Test Your Understanding - III
Choose the Correct Answer :
1. The ledger folio column of journal is used to:
(a) Record the date on which amount posted to a ledger account.
(b) Record the number of ledger account to which information is posted.
(c) Record the number of amounts posted to the ledger account.
(d) Record the page number of the ledger account.
2. The journal entry to record the sale of services on credit should include:
(a) Debit to debtors and credit to capital.
(b) Debit to cash and Credit to debtors.
(c) Debit to fees income and Credit to debtors.
(d) Debit to debtors and Credit to fees income.
3. The journal entry to record purchase of equipment for ₹ 2,00,000 cash and a balance of ₹ 8,00,000 due in 30 days include:
(a) Debit equipment for ₹ 2,00,000 and Credit cash ₹ 2,00,000.
(b) Debit equipment for ₹ 10,00,000 and Credit cash ₹ 2,00,000 and creditors ₹ 8,00,000.
(c) Debit equipment ₹ 2,00,000 and Credit debtors ₹ 8,00,000.
(d) Debit equipment ₹ 10,00,000 and Credit cash ₹ 10,00,000.
4. When an entry is made in journal:
(a) Assets are listed first.
(b) Accounts to be debited listed first.
(c) Accounts to be credited listed first.
(d) Accounts may be listed in any order.
5. If a transaction is properly analysed and recorded:
(a) Only two accounts will be used to record the transaction.
(b) One account will be used to record transaction.
(c) One account balance will increase and another will decrease.
(d) Total amount debited will equals total amount credited.
6. The journal entry to record payment of monthly bill will include:
(a) Debit monthly bill and Credit capital.
(b) Debit capital and Credit cash.
(c) Debit monthly bill and Credit cash.
(d) Debit monthly bill and Credit creditors.
7. Journal entry to record salaries will include:
(a) Debit salaries Credit cash.
(b) Debit capital Credit cash.
(c) Debit cash Credit salary.
(d) Debit salary Credit creditors.
Distinction between Journal and Ledger
The Journal and the Ledger are the most important books of the double entry mechanism of accounting and are indispensable for an accounting system. Following points of comparison are worth noting :
1. The Journal is the book of first entry (original entry); the ledger is the book of second entry.
2. The Journal is the book for chronological record; the ledger is the book for analytical record.

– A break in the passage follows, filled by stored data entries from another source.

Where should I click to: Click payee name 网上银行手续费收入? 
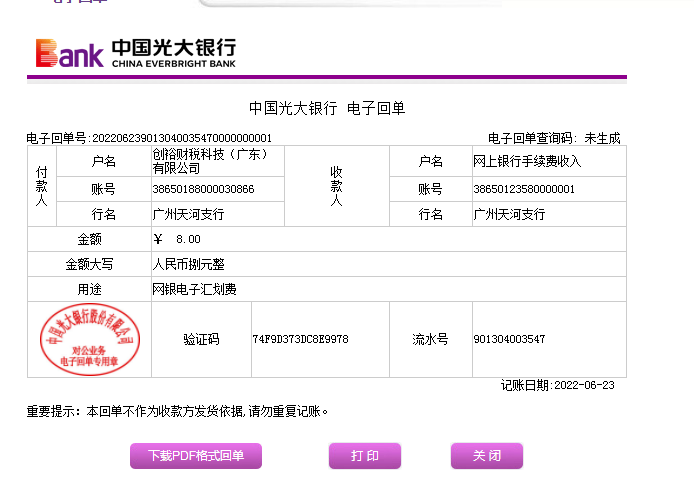point(526,161)
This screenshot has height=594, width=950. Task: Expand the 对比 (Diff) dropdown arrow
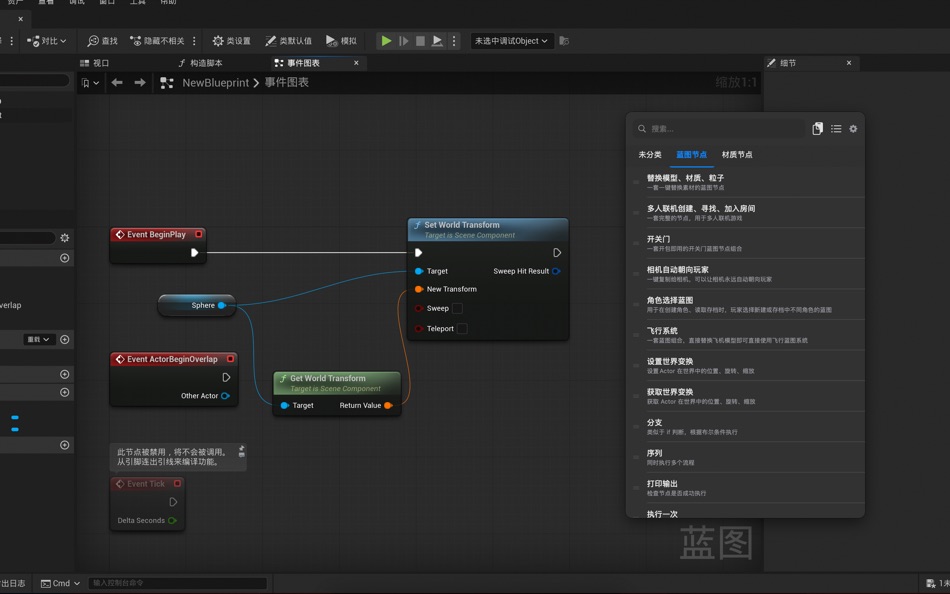click(65, 40)
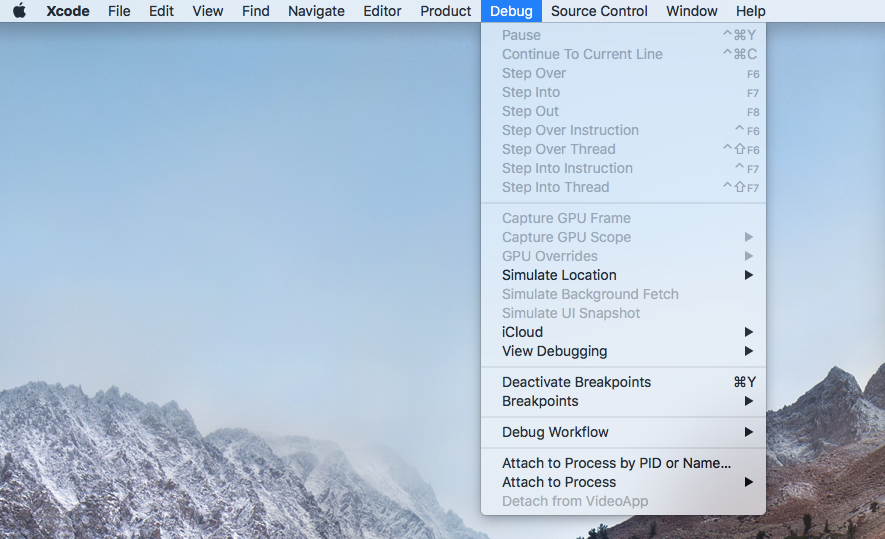Screen dimensions: 885x539
Task: Open the View menu
Action: [x=208, y=11]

3. The Journal, as a book of source entry, gets greater importance as legal evidence than the ledger.
4. Transaction is the basis of classification of data within the Journal; Account is the basis of classification of data within the ledger.
5. Process of recording in the Journal is called Journalising; the process of recording in the ledger is known as Posting.
3.5.1 Classification of Ledger Accounts
We have seen earlier that all ledger accounts are put into five categories namely, assets, liabilities, capital, revenues/gains and expense losses. All these accounts may further be put into two groups, i.e. permanent accounts and temporary accounts. All permanent accounts are balanced and carried forward to the next accounting period. The temporary accounts are closed at the end of the accounting period by transferring them to the trading and profit and loss account. All permanent accounts appears in the balance sheet. Thus, all assets, liabilities and capital accounts are permanent accounts and all revenue and expense accounts are temporary accounts. This classification is also relevant for preparing the financial statements.
3.6 Posting from Journal
Posting is the process of transferring the entries from the books of original entry (journal) to the ledger. In other words, posting means grouping of all the transactions in respect to a particular account at one place for meaningful conclusion and to further the accounting process. Posting from the journal is done periodically, may be, weekly or fortnightly or monthly as per the requirements and convenience of the business.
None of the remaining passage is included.